Actinic keratoses (AK), also known as solar keratosis or sun spots, is generally considered the most common pre-cancerous skin condition. AK usually appears as small, rough, scaly areas on the face, lips, ears, back of hands, forearms, scalp or neck. If left untreated, AK lesions may progress to a form of skin cancer called squamous cell carcinoma, or SCC. The Lewin Group, Inc., estimates that the total direct costs for AK in the United States was $1.2 billion in 2004, and in 2002 there were approximately 8.2 million office visits for the treatment of AK. The Lewin Group also estimated that there were 58 million people in the United States living with AK in 2004. According to a May 2006 issue of The Journal of Family Practice, in northern hemisphere populations, 11% to 25% of adults have at least one AK lesion, compared with 40% to 60% of adults in Australia, which has the highest prevalence of AK worldwide.
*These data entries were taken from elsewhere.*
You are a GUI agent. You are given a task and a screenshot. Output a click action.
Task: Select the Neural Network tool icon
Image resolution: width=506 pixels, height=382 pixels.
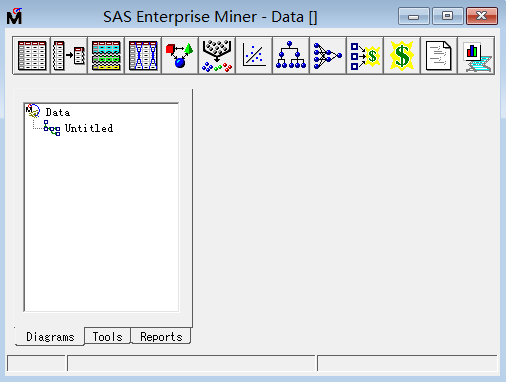coord(328,55)
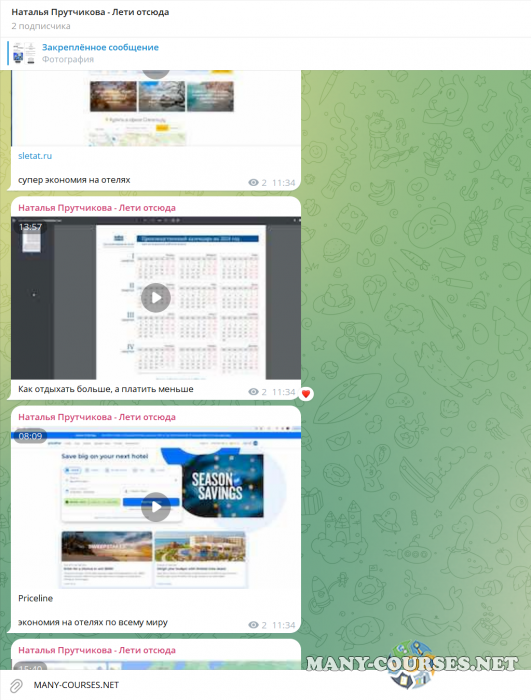Open channel name in calendar video post

point(97,208)
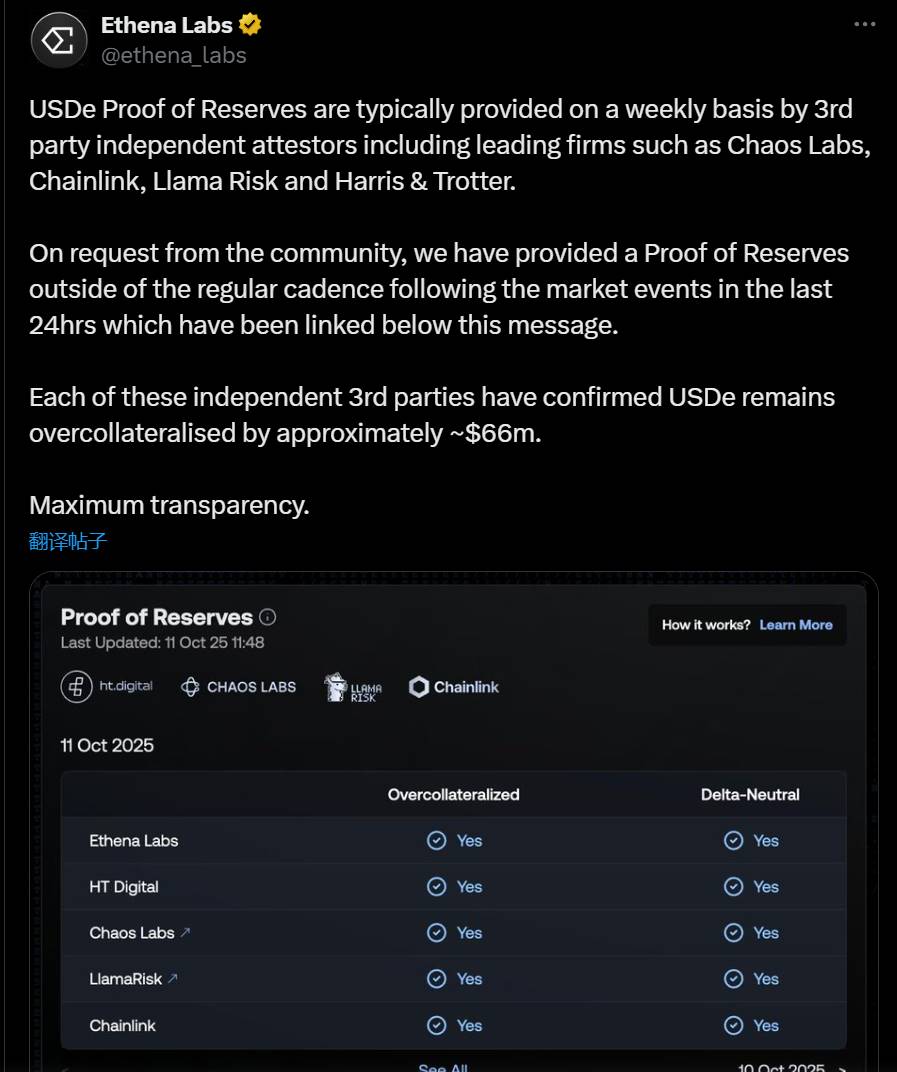This screenshot has width=897, height=1072.
Task: Click the Ethena Labs display name
Action: point(167,25)
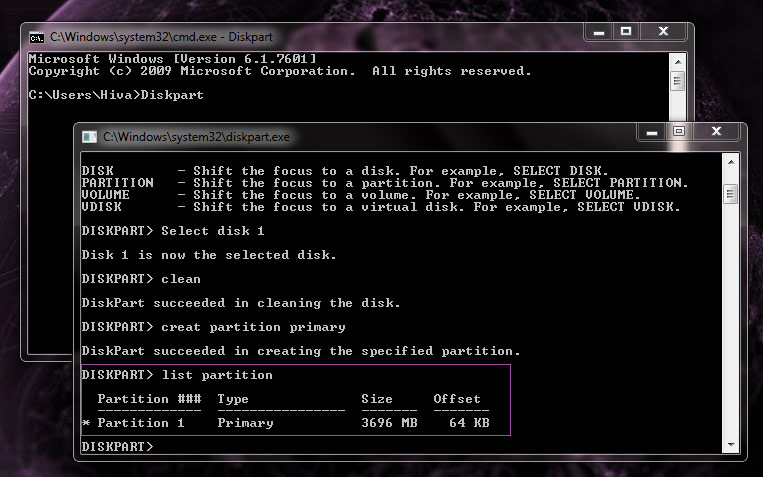This screenshot has width=763, height=477.
Task: Click the cmd.exe window system icon
Action: point(36,37)
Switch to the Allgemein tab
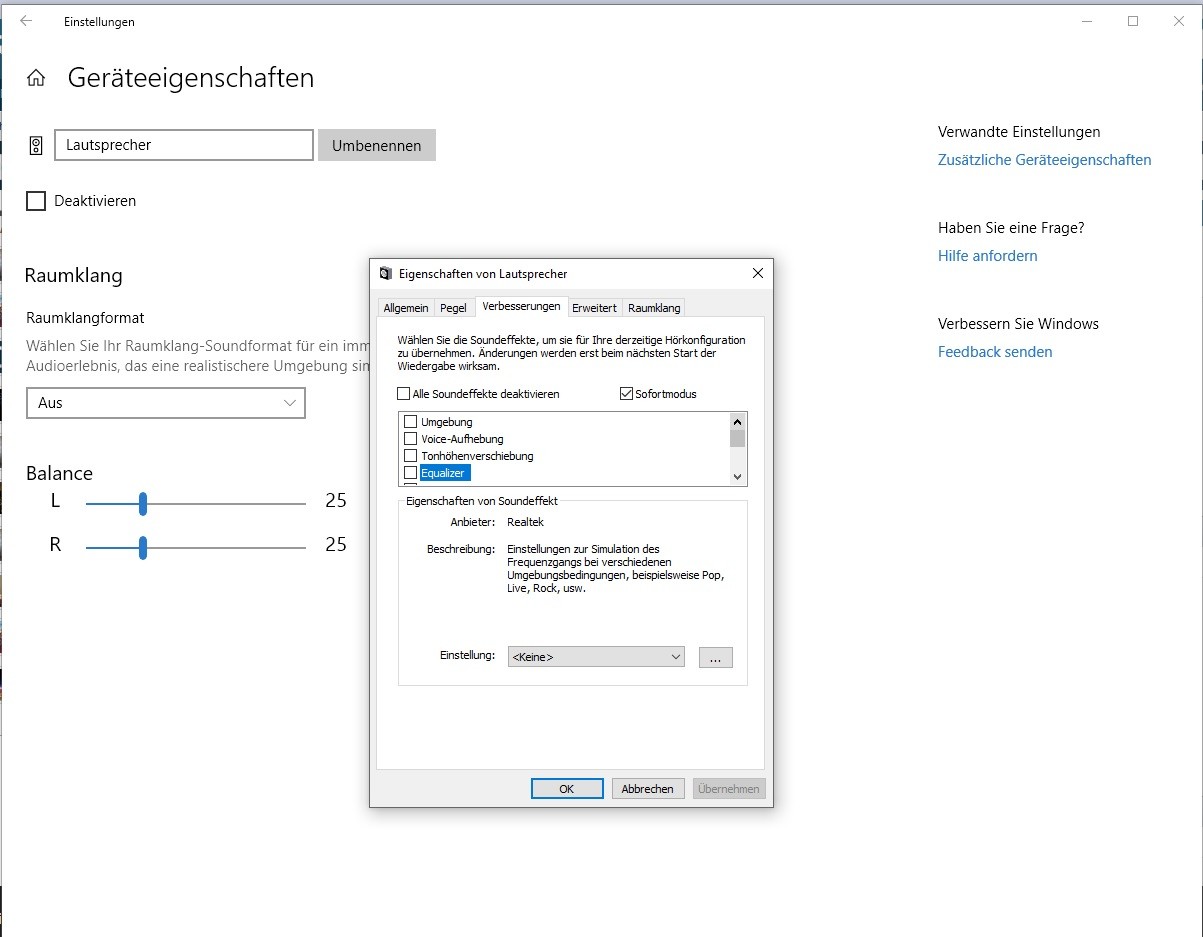Viewport: 1203px width, 937px height. pos(406,308)
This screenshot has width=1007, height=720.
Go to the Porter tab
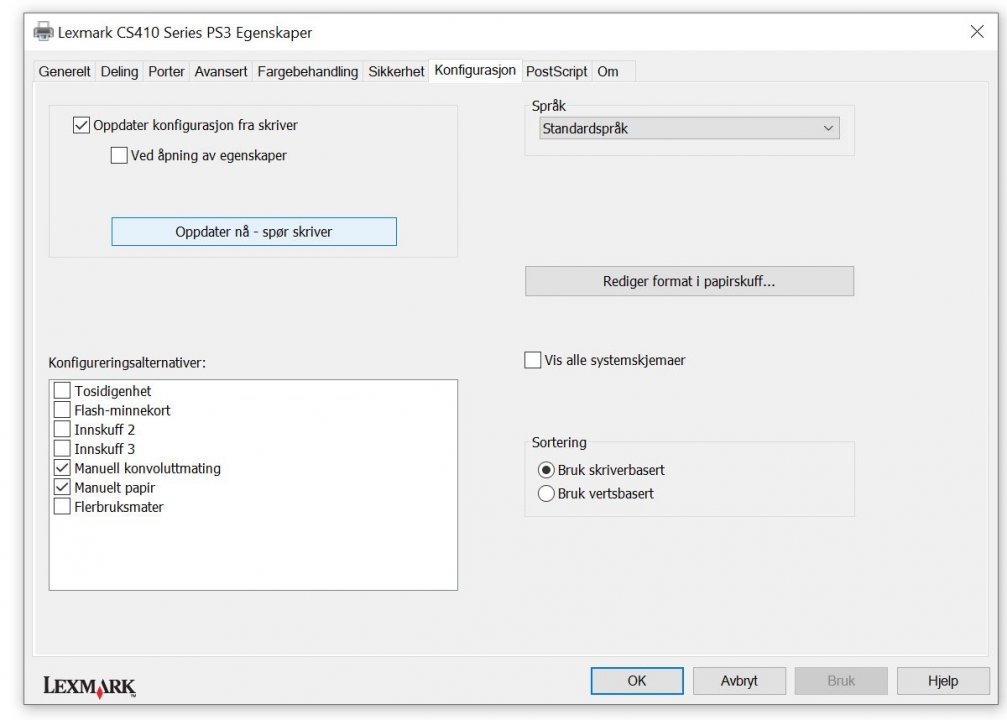[x=166, y=72]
FORWARD LOOKING STATEMENTS
This press release contains “forward-looking statements” as defined under U.S. federal securities laws, including, but not limited to, Peplin’s clinical development plan referred to herein. These forward-looking statements can be identified through the use of words such as "anticipates," "expects," "intends," "plans," "believes," "seeks," "estimates," "may," "will," and variations of these words or similar expressions. Forward looking statements are based on management's current, preliminary expectations and actual results could differ materially as a result of various risks and uncertainties, including, but not limited to, delays in the completion of clinical trials resulting from, among other things, ambiguous or negative interim results, unforeseen safety issues, failure to conduct the clinical trials in accordance with regulatory requirements or clinical protocols, suspension or termination of a clinical trial by the FDA or other regulatory authorities, lack of adequate funding to continue a clinical trial and other important factors disclosed from time to time in Peplin’s disclosures to the ASX. Forward-looking statements speak only as of the date they were made. No undue reliance should be placed on any forward-looking statements. Such information is subject to change, and we undertake no obligation to update such statements.